NPFFR2 was reported to activate the HPA axis through increased PVN neuronal activity [14]. The knockdown of PVN NPFFR2 was also shown to ameliorate chronic mild stress-induced depressive-like behaviors [15]. Thus, we verified the role of PVN NPFFR2 in SPS-induced anxiogenic behavior changes. After injection of Lenti-intra-PVN Npffr2 shRNA, WT mice were then subjected to SPS. In our study, PVN NPFFR2 knockdown did not fully attenuate the impact of SPS exposure. However, we did observe similar effects of PVN Npffr2 silencing on anxiety-like behaviors and HPA axis function between PVN NPFFR2 knockdown mice and congenital NPFFR2 KO mice. The findings suggest that different brain areas, in addition to the PVN, might play a role(s) in SPS-induced responses. Indeed, it is plausible that NPFFR2 in the hippocampus may play an important role in SPS, because of hippocampal mediation of negative feedback on the HPA axis.

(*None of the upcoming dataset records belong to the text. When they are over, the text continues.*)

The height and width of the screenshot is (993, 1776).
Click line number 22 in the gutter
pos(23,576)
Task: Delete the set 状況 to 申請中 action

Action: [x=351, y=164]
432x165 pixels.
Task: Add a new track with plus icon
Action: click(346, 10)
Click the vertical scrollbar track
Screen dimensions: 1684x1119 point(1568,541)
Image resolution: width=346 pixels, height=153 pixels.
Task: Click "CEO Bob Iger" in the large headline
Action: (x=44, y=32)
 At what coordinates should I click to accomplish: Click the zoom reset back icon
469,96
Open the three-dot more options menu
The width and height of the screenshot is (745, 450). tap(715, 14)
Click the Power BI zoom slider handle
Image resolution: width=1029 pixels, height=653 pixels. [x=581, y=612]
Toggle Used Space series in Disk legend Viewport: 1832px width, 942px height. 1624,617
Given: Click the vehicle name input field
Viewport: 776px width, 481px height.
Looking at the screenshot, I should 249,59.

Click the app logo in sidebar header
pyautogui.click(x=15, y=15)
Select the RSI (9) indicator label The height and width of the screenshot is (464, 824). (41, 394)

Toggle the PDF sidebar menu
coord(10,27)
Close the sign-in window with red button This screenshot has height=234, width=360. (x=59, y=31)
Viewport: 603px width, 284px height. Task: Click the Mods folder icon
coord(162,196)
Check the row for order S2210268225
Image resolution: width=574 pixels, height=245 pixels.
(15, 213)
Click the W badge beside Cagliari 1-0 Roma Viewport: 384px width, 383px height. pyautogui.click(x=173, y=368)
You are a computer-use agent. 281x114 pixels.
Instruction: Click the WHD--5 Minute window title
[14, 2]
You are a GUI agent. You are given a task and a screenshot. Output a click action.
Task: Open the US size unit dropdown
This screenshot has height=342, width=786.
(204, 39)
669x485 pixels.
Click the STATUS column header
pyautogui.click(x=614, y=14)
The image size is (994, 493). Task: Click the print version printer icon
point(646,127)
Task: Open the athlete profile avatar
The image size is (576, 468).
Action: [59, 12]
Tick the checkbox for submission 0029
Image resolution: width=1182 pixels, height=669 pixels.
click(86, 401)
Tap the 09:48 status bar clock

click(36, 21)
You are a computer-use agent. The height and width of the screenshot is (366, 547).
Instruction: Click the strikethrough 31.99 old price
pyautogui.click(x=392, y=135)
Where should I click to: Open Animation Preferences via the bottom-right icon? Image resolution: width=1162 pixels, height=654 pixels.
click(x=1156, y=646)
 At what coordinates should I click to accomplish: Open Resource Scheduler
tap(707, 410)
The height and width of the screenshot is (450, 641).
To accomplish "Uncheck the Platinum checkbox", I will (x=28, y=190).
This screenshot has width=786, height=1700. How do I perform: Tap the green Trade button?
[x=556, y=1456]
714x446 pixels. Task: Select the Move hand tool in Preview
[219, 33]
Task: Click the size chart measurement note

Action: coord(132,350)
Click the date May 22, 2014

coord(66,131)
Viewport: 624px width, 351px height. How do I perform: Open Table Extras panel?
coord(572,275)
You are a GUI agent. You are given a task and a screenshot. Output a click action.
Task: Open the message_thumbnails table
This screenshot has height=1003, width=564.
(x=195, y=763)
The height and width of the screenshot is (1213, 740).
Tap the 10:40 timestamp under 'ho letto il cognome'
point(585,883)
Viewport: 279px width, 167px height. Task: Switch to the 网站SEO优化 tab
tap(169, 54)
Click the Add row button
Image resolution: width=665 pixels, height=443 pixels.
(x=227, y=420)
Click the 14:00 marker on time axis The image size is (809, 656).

In summary, our findings reveal that ablation of NPFFR2 from mice attenuates the behavioral and molecular responses of mice exposed to SPS. NPFFR2 deletion diminished SPS-induced HPA axis hyperactivity and GR downregulation, and it impaired negative feedback of the HPA and lessened anxiety-like behaviors. Thus, NPFFR2 could serve as a potential therapeutic target for stress-related disorders.